Haitham Mattar is a Lebanese-American business executive and former CEO of the Ras Al Khaimah Tourism Development Authority.

Starting in 2015, Matter successfully repositioned Ras Al Khaimah in the United Arab Emirates to become one of the fastest growing international tourism destinations, exceeding the target of one million visitors in the first three years. He was also instrumental in the concept and delivery of tourism demand generators including the Jebel Jais Flight, at that time the world’s longest zipline, and the region’s first Via Ferrata.

Mattar later worked for the Saudi Ministry of Tourism, advising on developing and implementing Saudi’s tourism strategy. In April 2021, Mattar was appointed as the Managing Director for India, Middle East & Africa by IHG Hotels & Resorts.

==Early life and education==
Matter was born in Lebanon and is an American citizen and Arabic speaker. Mattar obtained an MBA in marketing from the University of Liverpool, United Kingdom.

==Career==
Since starting his career in hospitality in 1987, Mattar has held senior roles with global hotel brands, including Marriott, InterContinental Hotels Group (IHG) and Hilton Worldwide.

In 2005, Mattar assumed the role of Director of Sales and Marketing at InterContinental Hotels Group, where he was responsible for the sales & marketing functions at properties in the Middle East and Africa region. In 2009, he was appointed as Area General Manager - Lebanon & Commercial Director Near East, overseeing the operational & commercial functions for IHG's hotels in Lebanon, Libya, Egypt, Jordan and Syria.

As Regional Vice President of Marketing and Sales for Hilton, Mattar was responsible for the development of source markets, Global and National Sales & Marketing offices as well as the development and implementation of Marketing & Sales strategy of over 130 properties across the Middle East, Africa, Eastern Europe, Turkey and Russia.

As CEO of the Ras Al Khaimah Tourism Development Authority, Mattar was responsible for Ras Al Khaimah's brand positioning, destination marketing, tourism development and growth strategy. During the time Mattar has assumed the role of CEO, Ras Al Khaimah has recorded rapid economic progress and unprecedented growth in tourism figures.

In April 2021, Mattar took over the role of Managing Director of India, Middle East & Africa (IMEA) for IHG Hotels & Resorts.

== Recognition ==
In 2018, Matter was named ‘Tourism Promotion CEO of the Year’ at the Global CEO Excellence Awards. He was also featured in the Arabian Business ‘most powerful Arabs’ list, in addition to being named one of the top 100 smartest people in the UAE. Also names ‘Leisure and Tourism CEO of the Year’ at the CEO Middle East Awards and ‘Business Leader of the Year’ at the Hospitality Excellence Awards in 2018.

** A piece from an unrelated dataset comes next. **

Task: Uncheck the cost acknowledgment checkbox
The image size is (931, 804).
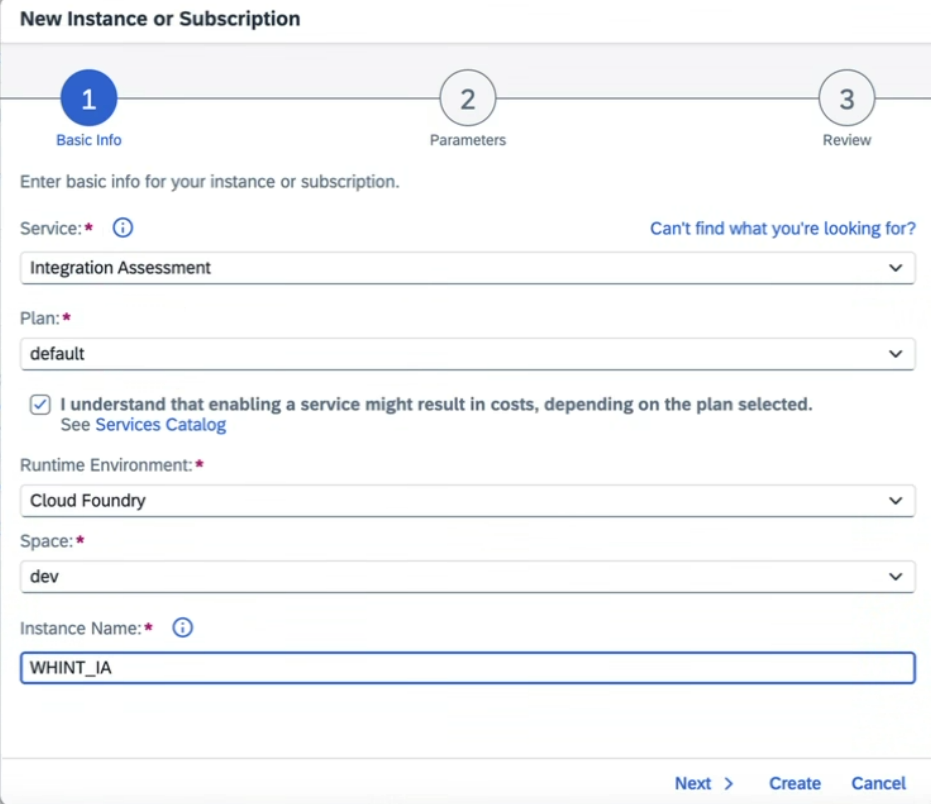Action: [40, 405]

In 2017, Mattar was elected as Vice Chair of the UNWTO Board of Affiliate Members as well as being appointed as a member of the steering committee for the UNWTO 2017 International Year for sustainable development in Tourism. Mattar was also named a full-time advisory board member of the Global Thinkers Forum (GTF) in 2018, and an Advisory Board Member of Al Marjan Development. Mattar is also a member of the Steering Committee of the Ras Al Khaimah Department of Economy and was appointed in 2018 as a member of the Arabian Travel Market Advisory Board by Reed Travel Exhibitions. In August 2018 Ras Al Khaimah Tourism Development Authority joined WTTC as a member, being represented by Mattar.